Etiaxil to bloker w kulce. Konsystencją przypomina wodę, pachnie alkoholem. Pojemność opakowania to 15 ml. a cena ok. 40 zł. Wersja Plusróżni się od Original rzadszą aplikacją a tym samym dłuższym działaniem oraz większą wydajnością. Wszystkie blokery przez kilka pierwszych dni należy stosować codziennie. A później rzadziej dla podtrzymania efektu. Originalaplikuje się raz na 3 dni tzn. 2 razy w tygodniu. Producent deklaruje, że wersja Plus działa przez co najmniej 5 dni i w istocie tak jest. Ja tego blokera używam raz w tygodniu, w niedzielę i to mi wystarcza. Po za pachami możemy używać go wszędzie tam gdzie mamy problem z nadmierną potliwością np. smarować dłonie czy stopy.
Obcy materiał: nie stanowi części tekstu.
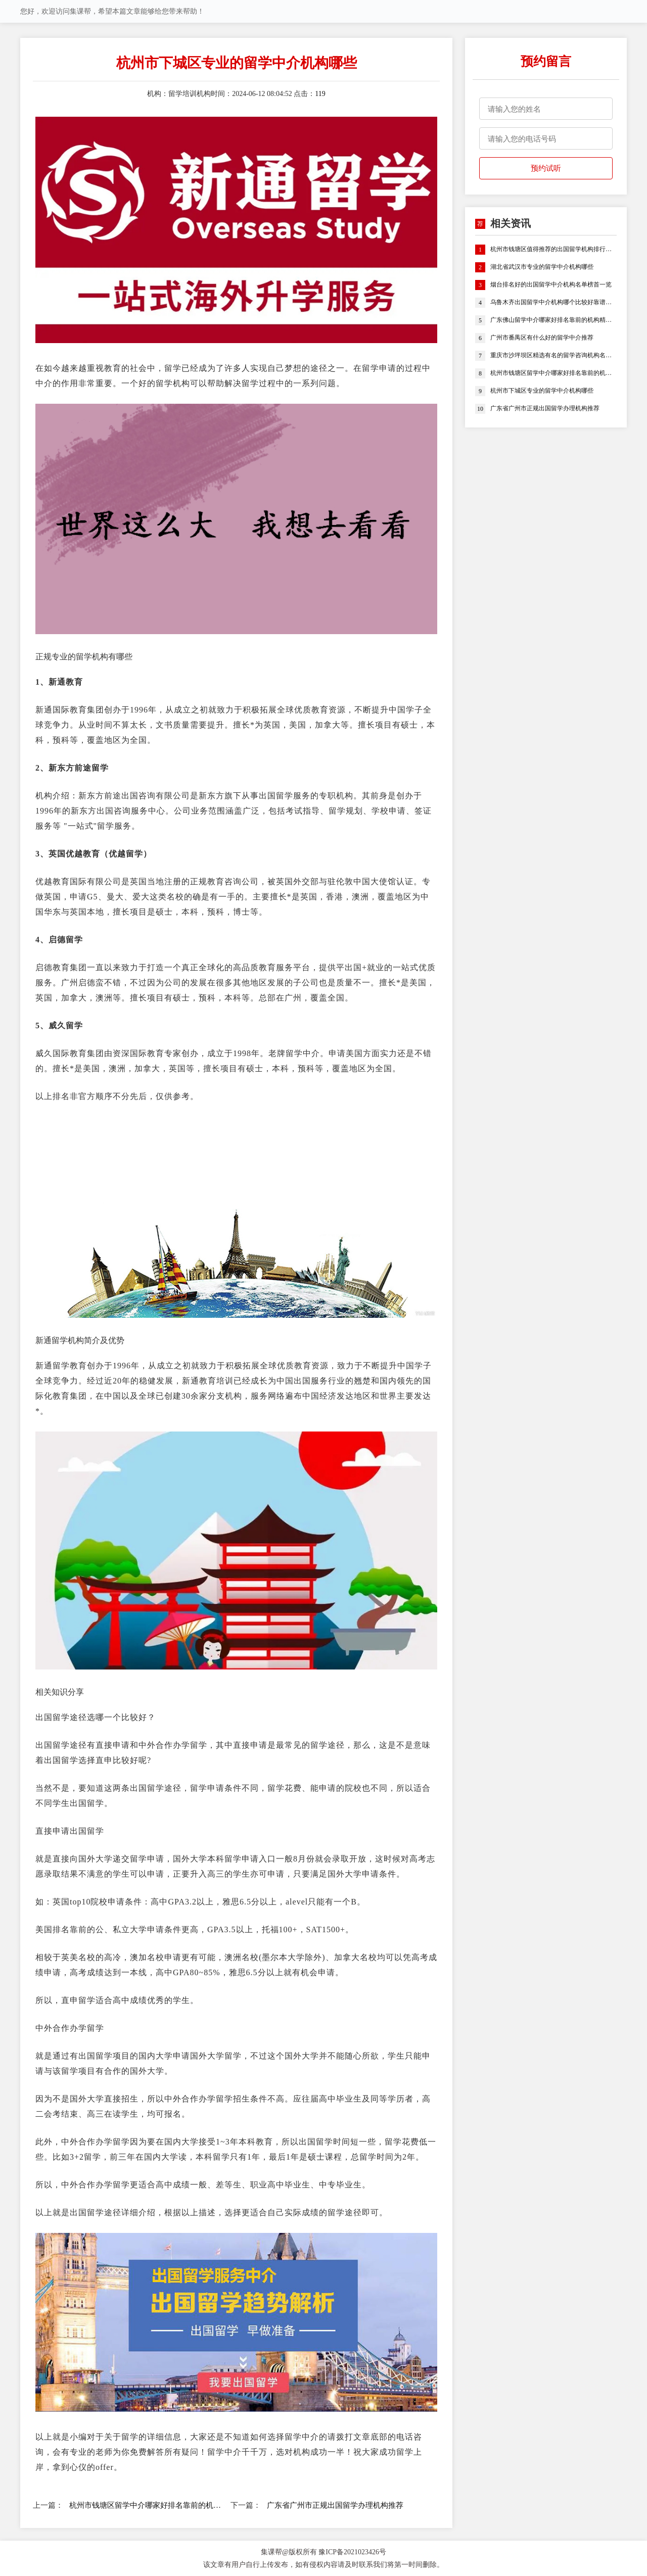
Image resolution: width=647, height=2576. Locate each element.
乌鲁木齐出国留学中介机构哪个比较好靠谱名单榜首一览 (553, 303)
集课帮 (271, 2552)
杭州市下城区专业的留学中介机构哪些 (541, 391)
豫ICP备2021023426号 (352, 2552)
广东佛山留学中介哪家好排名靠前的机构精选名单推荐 (553, 320)
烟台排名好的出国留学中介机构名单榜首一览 (551, 285)
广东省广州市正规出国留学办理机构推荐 (335, 2505)
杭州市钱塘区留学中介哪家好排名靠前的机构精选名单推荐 (145, 2505)
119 (320, 94)
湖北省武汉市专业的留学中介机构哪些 (541, 267)
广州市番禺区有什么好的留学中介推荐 (541, 338)
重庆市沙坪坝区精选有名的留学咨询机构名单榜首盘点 (553, 356)
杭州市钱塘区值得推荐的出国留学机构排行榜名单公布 (553, 250)
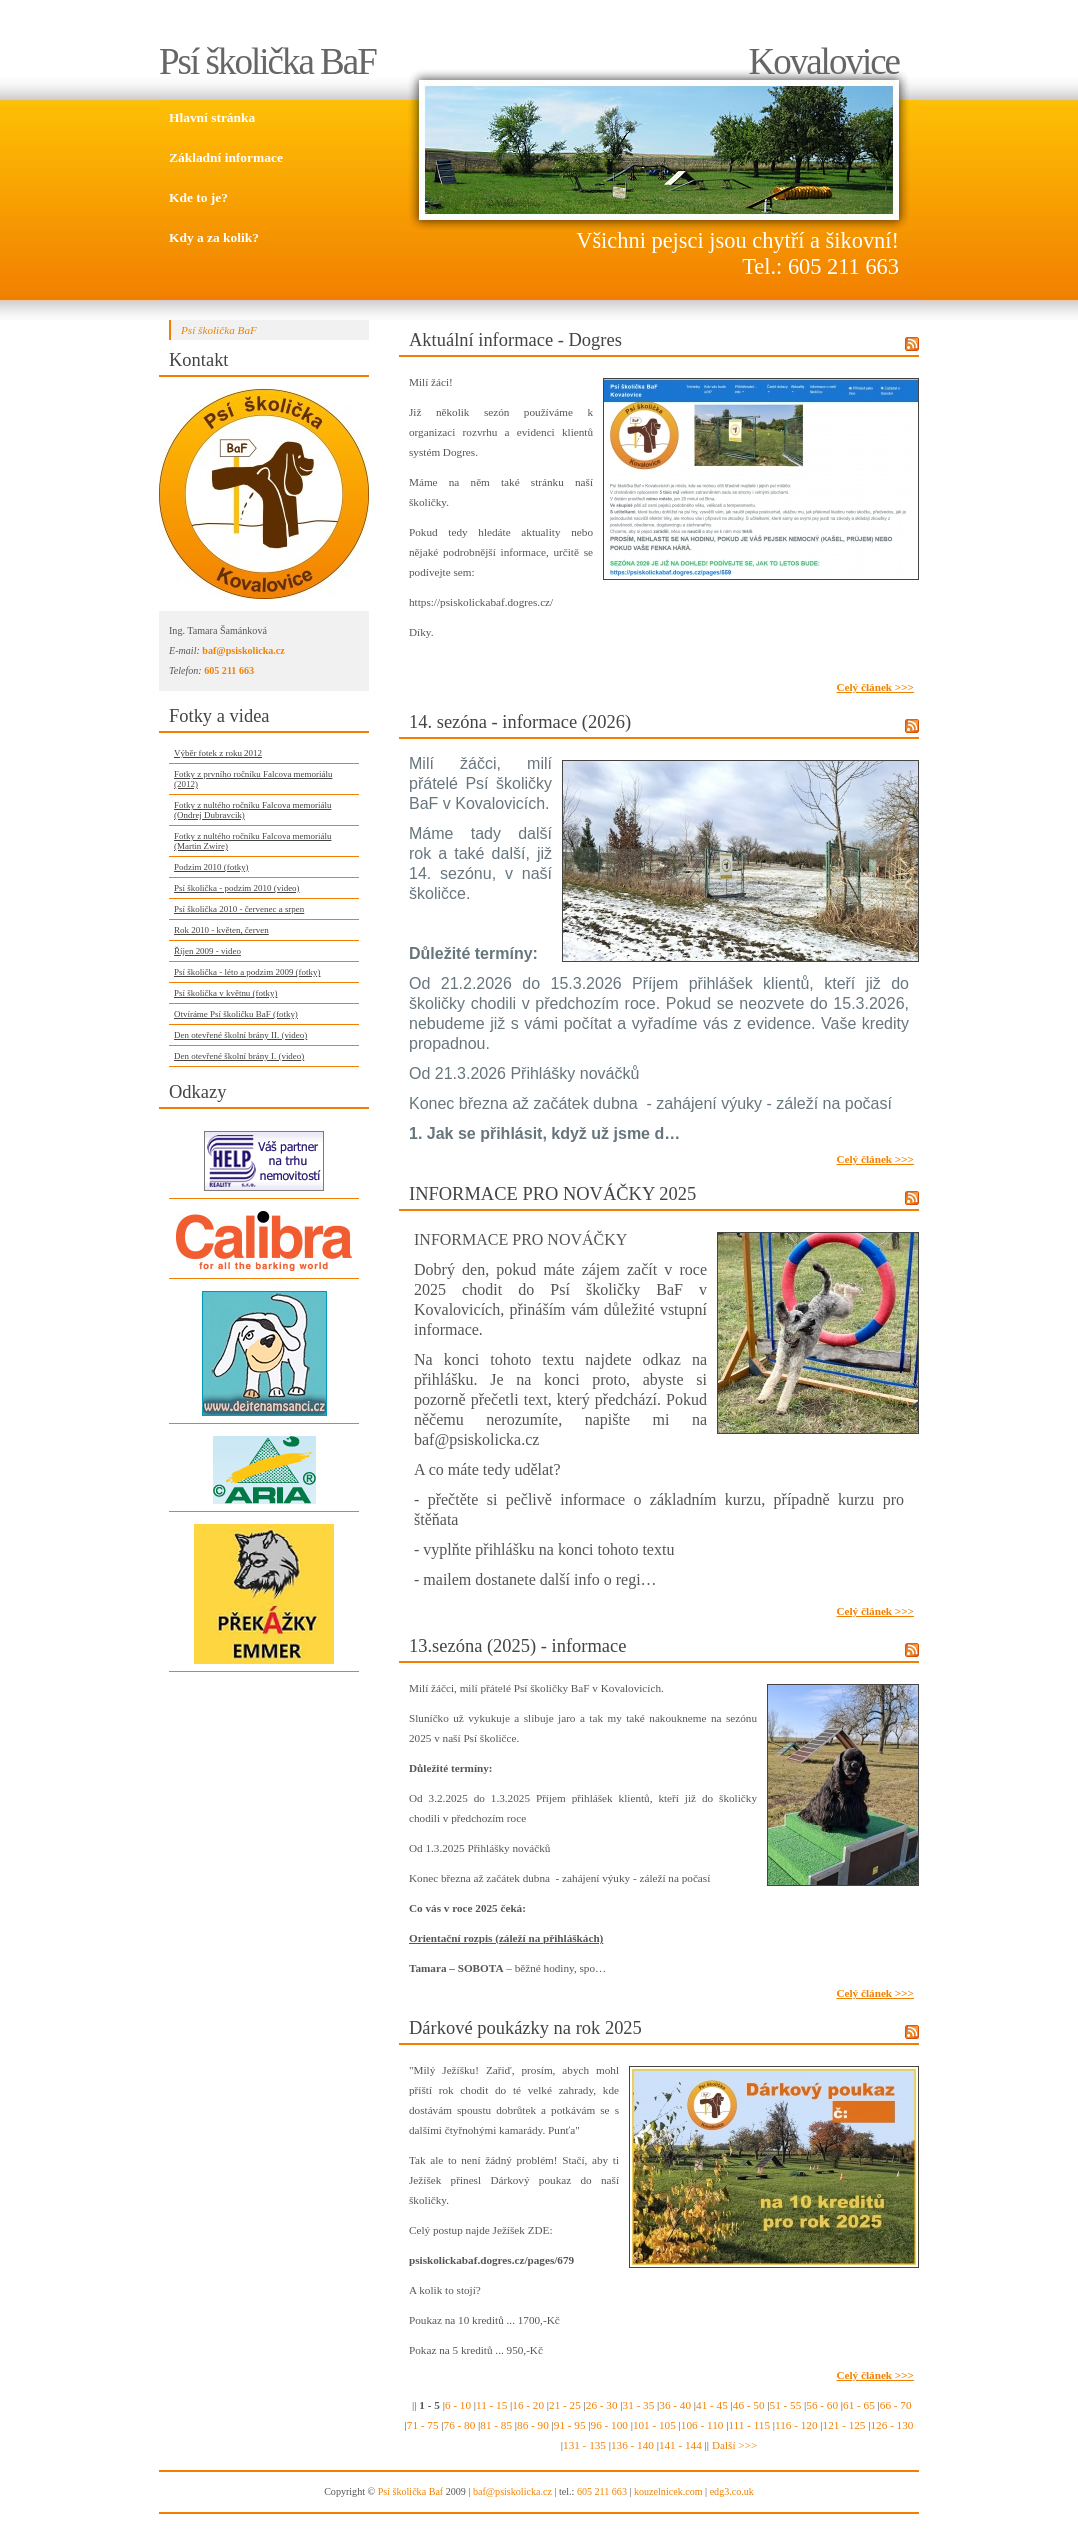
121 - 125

Obie wersje Etiaxil sprawdzają się u mnie doskonale. Nie wywołują żadnych reakcji alergicznych i nieprzyjemnego pieczenia. Dają poczucie komfortu i świeżości, blokują wydzielanie potu a co za tym idzie eliminują nieprzyjemny zapach. Jeśli macie wrażliwą skórę to bardziej polecam Etiaxil. Jest delikatny od Ziaji a zarazem bardzo skuteczny. Są osoby, które mogą używać inne blokery. Jeśli działają tak samo to nie warto przepłacać. Ja jednak widzę ogromną różnicę i w okresie letnim pozostanę przy blokerach Etiaxil.